[YOUR OBJECTIVE]: Reproduce the items without changes, starting at the very first line and stopping after the line that contains "participant-name-text: Калиева Алия. Бородул... is".

[DATA UNDER STUDY]:
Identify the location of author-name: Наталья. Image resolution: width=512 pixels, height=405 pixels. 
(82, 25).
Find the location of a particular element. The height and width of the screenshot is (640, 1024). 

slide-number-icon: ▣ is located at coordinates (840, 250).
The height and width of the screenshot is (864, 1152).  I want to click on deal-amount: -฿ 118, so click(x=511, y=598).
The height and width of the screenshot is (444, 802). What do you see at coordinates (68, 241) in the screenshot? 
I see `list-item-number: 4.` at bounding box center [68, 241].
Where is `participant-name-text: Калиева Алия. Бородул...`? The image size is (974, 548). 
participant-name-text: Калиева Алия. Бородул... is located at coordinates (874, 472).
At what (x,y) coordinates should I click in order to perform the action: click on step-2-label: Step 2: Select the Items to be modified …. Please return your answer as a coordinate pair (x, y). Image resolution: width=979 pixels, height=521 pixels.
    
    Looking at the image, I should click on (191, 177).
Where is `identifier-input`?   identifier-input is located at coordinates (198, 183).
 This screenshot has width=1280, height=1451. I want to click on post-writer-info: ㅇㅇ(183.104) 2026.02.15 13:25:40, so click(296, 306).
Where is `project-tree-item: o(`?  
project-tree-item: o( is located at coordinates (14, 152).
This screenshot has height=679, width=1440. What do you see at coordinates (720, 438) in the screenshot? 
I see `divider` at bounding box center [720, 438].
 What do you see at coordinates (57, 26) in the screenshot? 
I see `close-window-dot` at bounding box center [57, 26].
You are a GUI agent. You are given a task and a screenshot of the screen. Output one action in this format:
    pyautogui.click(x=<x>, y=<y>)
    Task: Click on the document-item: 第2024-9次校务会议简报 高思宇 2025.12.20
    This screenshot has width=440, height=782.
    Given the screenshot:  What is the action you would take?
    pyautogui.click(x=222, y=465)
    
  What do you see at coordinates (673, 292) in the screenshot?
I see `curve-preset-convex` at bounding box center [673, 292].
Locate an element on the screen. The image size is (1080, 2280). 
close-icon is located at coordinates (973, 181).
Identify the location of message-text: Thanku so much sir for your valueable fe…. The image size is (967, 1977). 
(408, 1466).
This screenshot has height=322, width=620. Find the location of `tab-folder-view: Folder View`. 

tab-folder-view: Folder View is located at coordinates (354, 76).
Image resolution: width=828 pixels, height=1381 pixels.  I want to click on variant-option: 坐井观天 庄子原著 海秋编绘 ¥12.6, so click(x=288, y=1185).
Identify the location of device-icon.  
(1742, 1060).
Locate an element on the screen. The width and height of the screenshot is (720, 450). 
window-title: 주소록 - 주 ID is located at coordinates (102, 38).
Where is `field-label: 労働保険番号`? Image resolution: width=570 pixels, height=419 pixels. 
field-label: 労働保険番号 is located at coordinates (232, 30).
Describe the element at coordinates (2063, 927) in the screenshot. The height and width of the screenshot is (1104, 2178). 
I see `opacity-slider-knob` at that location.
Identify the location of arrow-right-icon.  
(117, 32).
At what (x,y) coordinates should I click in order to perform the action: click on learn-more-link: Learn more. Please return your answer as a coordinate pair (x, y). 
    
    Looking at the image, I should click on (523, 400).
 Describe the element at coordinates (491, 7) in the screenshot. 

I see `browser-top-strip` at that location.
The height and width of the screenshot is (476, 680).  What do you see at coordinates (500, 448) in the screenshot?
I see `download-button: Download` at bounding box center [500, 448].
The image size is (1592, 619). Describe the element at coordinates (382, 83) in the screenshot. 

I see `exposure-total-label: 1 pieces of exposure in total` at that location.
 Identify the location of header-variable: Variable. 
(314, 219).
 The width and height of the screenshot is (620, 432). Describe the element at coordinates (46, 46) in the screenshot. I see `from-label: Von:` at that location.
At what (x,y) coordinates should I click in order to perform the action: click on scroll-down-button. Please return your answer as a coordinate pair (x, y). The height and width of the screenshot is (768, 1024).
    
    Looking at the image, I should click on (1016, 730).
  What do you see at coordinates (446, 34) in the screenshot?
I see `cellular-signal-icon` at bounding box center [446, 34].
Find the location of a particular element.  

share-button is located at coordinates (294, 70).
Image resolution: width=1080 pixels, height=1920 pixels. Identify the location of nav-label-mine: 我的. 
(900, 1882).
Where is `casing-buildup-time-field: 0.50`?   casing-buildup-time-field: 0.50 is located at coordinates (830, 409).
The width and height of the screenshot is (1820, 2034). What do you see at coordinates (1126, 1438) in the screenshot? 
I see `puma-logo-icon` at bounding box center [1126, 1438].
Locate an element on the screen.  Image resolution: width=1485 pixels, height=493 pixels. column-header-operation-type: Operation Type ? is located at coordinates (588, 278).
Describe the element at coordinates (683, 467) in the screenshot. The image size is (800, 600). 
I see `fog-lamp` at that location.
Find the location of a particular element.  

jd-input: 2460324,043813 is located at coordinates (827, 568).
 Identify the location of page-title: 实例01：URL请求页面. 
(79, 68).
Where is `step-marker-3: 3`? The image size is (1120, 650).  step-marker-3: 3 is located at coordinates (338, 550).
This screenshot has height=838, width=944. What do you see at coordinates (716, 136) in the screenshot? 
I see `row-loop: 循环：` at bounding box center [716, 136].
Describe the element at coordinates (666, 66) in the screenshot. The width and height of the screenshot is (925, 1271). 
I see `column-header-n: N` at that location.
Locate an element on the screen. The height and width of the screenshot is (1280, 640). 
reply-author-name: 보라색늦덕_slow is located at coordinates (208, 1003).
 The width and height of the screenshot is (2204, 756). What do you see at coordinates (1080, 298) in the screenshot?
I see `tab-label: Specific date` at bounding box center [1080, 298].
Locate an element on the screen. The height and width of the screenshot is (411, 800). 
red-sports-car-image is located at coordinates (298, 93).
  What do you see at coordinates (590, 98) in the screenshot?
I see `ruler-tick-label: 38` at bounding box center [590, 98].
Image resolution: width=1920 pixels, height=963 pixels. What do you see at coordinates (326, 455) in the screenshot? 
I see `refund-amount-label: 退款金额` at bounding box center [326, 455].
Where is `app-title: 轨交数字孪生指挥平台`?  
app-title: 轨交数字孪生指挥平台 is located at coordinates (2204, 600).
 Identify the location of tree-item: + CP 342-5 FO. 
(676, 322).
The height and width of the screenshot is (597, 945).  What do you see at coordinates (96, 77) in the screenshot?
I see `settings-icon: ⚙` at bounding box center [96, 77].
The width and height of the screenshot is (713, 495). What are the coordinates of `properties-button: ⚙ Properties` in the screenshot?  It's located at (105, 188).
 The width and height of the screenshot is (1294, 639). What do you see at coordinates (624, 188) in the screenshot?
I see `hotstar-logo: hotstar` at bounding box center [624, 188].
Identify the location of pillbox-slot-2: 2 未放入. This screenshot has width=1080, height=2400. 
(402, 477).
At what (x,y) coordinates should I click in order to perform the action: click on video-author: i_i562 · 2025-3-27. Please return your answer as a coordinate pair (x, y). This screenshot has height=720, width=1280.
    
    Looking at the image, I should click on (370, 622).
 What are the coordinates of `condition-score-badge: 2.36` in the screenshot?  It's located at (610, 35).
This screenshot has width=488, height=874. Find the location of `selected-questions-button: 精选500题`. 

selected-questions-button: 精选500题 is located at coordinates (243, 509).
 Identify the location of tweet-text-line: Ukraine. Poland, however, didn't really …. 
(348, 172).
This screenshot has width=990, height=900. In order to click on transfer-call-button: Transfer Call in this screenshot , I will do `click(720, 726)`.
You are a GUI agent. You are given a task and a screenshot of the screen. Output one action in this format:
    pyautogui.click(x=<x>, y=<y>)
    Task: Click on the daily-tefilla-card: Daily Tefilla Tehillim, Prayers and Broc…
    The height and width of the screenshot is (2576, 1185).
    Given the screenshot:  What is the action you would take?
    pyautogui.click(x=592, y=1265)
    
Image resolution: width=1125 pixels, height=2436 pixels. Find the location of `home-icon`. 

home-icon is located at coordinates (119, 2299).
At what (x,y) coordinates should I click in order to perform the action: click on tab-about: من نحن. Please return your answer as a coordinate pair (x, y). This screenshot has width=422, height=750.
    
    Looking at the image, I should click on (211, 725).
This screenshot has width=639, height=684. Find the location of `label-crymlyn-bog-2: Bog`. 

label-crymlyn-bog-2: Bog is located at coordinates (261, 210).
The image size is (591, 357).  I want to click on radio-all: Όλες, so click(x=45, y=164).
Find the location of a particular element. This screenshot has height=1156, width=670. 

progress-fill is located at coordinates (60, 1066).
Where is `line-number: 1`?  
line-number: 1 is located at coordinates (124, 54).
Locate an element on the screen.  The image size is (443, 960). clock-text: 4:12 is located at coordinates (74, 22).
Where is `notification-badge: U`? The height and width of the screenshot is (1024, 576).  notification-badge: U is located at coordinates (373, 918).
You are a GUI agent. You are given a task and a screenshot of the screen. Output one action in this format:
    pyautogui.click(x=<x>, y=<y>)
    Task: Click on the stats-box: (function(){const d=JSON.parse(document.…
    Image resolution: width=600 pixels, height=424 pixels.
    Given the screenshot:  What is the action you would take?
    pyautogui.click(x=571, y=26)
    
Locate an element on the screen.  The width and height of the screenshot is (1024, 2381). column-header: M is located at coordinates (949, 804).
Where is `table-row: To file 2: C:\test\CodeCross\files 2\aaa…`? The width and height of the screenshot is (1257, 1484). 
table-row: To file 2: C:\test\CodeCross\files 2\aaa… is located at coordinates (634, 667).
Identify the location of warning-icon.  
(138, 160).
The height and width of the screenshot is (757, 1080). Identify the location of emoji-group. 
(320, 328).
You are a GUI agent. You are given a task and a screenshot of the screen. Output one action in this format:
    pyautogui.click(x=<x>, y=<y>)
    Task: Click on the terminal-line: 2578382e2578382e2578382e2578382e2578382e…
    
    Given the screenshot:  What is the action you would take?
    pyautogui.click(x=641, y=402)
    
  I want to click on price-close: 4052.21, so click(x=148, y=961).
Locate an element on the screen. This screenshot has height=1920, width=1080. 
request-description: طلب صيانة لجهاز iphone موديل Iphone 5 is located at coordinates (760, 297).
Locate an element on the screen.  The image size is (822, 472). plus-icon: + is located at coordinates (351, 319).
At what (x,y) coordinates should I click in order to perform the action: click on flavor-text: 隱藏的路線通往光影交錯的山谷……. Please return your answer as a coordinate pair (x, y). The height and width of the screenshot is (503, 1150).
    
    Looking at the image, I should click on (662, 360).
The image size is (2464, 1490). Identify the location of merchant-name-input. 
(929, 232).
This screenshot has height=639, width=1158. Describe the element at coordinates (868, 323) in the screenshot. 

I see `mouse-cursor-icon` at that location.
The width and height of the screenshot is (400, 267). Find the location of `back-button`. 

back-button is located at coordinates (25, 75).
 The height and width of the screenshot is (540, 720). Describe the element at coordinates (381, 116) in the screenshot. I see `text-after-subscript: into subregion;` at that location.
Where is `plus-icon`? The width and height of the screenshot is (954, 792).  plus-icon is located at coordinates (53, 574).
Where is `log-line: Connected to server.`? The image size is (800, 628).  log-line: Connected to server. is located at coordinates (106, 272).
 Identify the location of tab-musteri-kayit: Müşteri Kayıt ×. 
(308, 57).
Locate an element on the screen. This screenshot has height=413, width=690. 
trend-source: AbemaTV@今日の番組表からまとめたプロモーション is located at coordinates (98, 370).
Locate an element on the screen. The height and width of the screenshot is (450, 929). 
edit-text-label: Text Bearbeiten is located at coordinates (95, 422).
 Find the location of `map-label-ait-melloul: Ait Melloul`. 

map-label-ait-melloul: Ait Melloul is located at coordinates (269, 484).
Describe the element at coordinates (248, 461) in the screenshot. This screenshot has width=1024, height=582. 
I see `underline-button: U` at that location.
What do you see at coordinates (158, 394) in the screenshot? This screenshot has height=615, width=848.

[RESULT OF THE EXERCISE]:
Identify the location of author-name: Наталья. Image resolution: width=512 pixels, height=405 pixels. 
(82, 25).
Find the location of a particular element. The height and width of the screenshot is (640, 1024). 

slide-number-icon: ▣ is located at coordinates (840, 250).
The height and width of the screenshot is (864, 1152).  I want to click on deal-amount: -฿ 118, so click(x=511, y=598).
The height and width of the screenshot is (444, 802). What do you see at coordinates (68, 241) in the screenshot? 
I see `list-item-number: 4.` at bounding box center [68, 241].
Where is `participant-name-text: Калиева Алия. Бородул...`? The image size is (974, 548). 
participant-name-text: Калиева Алия. Бородул... is located at coordinates (874, 472).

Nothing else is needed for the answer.